Wanda Merritt Anthony

Wanda Merritt Anthony

Sunday, June 5, 2016

All But Blind

Yes, it has been a long time since I wrote.  I've been going through great and terrible transitions.  Between losing my usable sight, and moving across the country, I haven't been able to write until now.  I will talk about photography too; afterall, this is a photography blog. 

As most of you know, I was diagnosed with glaucoma in 2011.  the eye drops haven't been able to control my inter ocular pressure, so my sight got progressively worse. 

Last fall I was able to upload some Halloween cupcake pictures.  I was encouraged because this was close work but I needed to use my magnifier to check the image on the back of the camera.  I knew my eyes saw pictures on Photoshop as overexposed so I didn't adjust Levels.  Many were accepted by stock agencies and some sold.  After Thanksgiving I only set up one Christmas concept.  It was the close candle with the wreath boque, or however it's spelled.  Normally I'd look it up but using the screen reader is still a challenge for me.  I know the files were accepted put I don't remember if any sold.

--*--

__Exercise requirements__
#1 Name every holiday mentioned in the blog post.
#2 According to the blog post, in what year was the writer diagnosed with glaucoma?
The listing comes from a separate source and is unrelated to the blog post.

__Extracted information__
--*--

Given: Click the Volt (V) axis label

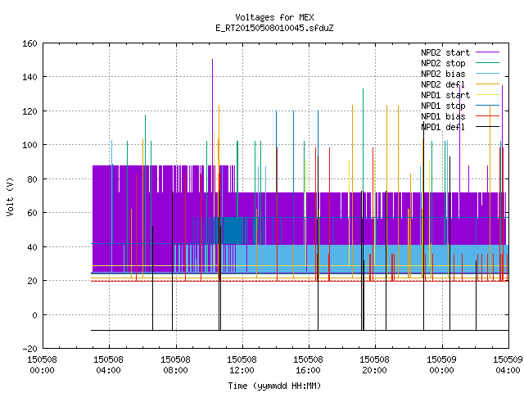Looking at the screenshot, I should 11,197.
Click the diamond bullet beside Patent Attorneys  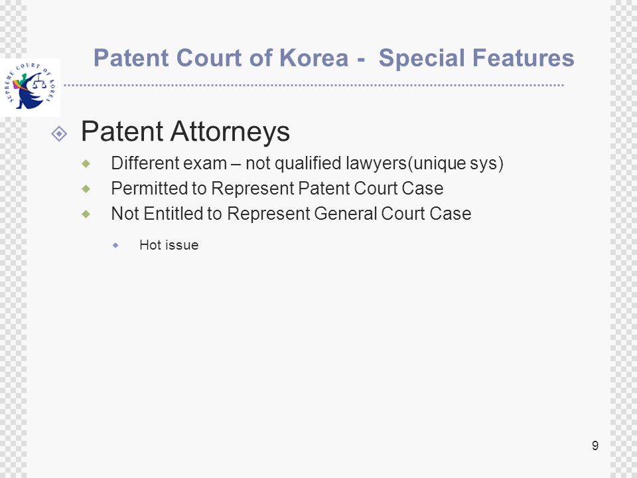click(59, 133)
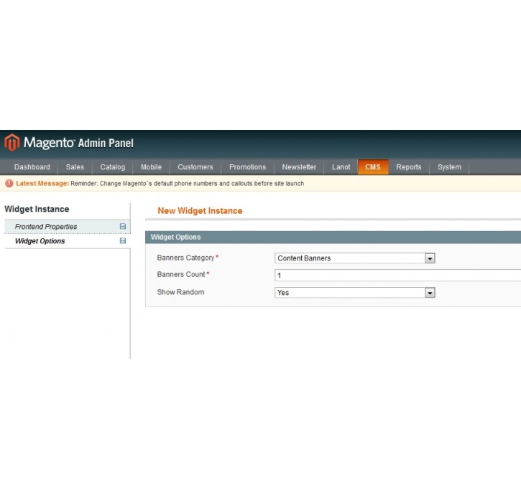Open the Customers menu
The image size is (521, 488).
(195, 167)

--*--

__Responses per task__
#1 Halloween, Thanksgiving, Christmas

#2 2011